少し涙ぐみそうになるのを誤魔化すように、私はティーカップへと手を伸ばした。
「そういえば明後日のお茶会、また殿下にお会いできるわね!」
デボラ様の言葉に、カップを取ろうとした手が震えてカチャリ、と鳴った。
「この選考会が終わったら多分もう殿下を間近で拝見することはないから堪能しておかなきゃ」
「あら、もしかしたらデボラがお妃に選ばれるかもしれないじゃない」
「やだ有りえないから」
笑いながらそう答えたデボラ様の視線が私へ向けられた。
「お妃様には、きっとリナ様が選ばれますし」
「私?」
「皆言ってますよ、ねえ」
令嬢たちは皆頷いた。
「第一候補がリナ様で、第二候補がソフィア様だって。きっと明後日バラをもらえるのはリナ様ですよね」
殿下とのお茶会でバラをもらう。
それはゲームでも起きる『イベント』だ。
一番お妃に近い候補者が、殿下から直に『王家のバラ』を贈られる。
これまでのゲームプレイの成果が出る場面で、ここでバラを貰えなければハッピーエンドになるのは厳しいのだ。
そしてこのお茶会にはもう一つ重要なイベントがある。
――そう、リナが『悲劇の悪役令嬢』となる毒物混入事件だ。
(コゼットは……気づいているのかしら)
私が姉だということに。
四年前の、瘦せこけボロボロだった身体と比べると今はすっかり別人のようだ。
この紺の髪色も、黒い瞳も、そう珍しい色ではない。
あとは身元がバレそうなのは、二の腕の痣だけれど……あの頃は腕なんて痣だらけだったのだ。
彼女との接触はこれまで一度もない。
コゼットはいつもアデール様たち貴族派の令嬢と行動していて、視線が合うこともなかった。
(だから、多分大丈夫――よね)
「リナ様? どうなさいました?」
アリスが首を傾げた。
「あ……いえ、少し考え事を」
「何か心配事があるのですか」
気遣わしげな顔でアリスが尋ねた。
「……そうですね」
「リナ様は、お妃になるのはお嫌ですか?」
「え?」
アリスの言葉に、思わず彼女の顔を見つめてしまう。
ひどく真剣な顔でアリスは私を見つめていた。
「私にお妃が務まるかは分かりませんが……嫌、ではありませんわ」
この流れのままだと、私がお妃に選ばれるのだろう。
周囲はそう評価しているし、何よりエルネスト殿下がそう望んでいる。
殿下のことは……素敵な方だとは思うし、間近に接するとドキドキしてしまう。
これが恋心なのか、やがてそうなるのか分からないけれど、あんなに綺麗で素敵な人に好意を寄せられるのは正直、嬉しい。

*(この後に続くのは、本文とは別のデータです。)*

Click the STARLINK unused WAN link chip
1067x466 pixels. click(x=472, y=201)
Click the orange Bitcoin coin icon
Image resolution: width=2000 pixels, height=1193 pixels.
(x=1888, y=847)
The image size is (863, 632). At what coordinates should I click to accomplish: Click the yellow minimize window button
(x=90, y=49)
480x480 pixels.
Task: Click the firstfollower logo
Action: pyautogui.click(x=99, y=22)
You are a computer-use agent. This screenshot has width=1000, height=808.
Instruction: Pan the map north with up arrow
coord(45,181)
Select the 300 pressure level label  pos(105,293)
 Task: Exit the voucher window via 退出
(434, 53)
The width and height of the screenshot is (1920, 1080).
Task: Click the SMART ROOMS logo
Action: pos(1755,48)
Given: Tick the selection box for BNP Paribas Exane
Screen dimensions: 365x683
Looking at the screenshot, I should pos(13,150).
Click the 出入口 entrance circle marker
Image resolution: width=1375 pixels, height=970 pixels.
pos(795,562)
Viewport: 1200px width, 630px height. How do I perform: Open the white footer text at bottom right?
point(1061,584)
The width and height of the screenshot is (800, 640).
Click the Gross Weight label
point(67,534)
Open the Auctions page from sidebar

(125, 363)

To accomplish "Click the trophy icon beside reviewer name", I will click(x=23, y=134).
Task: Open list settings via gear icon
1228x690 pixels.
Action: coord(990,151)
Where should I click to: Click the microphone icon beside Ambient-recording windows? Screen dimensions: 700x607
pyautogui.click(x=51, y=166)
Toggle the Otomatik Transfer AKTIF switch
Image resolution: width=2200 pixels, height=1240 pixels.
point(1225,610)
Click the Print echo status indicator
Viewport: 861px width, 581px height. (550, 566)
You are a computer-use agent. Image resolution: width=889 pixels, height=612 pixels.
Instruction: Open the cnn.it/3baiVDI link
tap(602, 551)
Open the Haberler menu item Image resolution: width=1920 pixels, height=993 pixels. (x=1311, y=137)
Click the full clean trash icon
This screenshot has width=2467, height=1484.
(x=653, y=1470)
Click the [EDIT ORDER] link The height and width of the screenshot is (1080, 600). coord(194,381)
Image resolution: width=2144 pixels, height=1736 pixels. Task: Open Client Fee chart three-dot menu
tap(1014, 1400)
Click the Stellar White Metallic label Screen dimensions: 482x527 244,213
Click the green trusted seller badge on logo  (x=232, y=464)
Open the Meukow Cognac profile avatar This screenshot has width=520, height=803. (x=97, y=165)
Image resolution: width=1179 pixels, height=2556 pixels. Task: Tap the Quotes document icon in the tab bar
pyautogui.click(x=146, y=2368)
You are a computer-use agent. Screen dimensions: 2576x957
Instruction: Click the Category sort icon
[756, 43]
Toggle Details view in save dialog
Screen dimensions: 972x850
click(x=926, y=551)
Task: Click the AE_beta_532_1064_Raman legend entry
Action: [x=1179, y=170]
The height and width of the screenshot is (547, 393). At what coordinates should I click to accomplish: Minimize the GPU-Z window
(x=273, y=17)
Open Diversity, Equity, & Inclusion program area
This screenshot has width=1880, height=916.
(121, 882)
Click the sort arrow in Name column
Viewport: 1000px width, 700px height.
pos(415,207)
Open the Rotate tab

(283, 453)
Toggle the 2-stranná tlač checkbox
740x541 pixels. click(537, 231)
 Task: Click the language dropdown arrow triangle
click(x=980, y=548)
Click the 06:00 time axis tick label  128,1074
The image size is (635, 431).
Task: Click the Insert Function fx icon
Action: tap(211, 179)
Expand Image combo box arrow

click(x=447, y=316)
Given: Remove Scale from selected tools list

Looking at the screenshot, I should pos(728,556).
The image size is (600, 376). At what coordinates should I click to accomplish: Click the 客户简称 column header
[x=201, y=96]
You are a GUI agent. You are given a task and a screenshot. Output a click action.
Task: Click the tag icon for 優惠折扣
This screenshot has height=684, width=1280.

政略結婚が普通の世界で、好意を寄せられて結婚できるのは幸せなのだろう。
それに自分が選ばれるのなら、立場的にも拒否はできないのだろう。
――そう、本当に選ばれるのなら。
ゲームと異なる部分は多いけれど、重なる部分も多い。
もしもゲーム通りに明後日のお茶会でコゼットが行動するならば、……その後のことは分からないのだ。
「まあ、務まるかだなんて」
「リナ様はきっと素晴らしいお妃になります!」
「……ありがとうございます」
口々に皆がそう言ってくれる中、アリスだけは不安そうに私を見つめていた。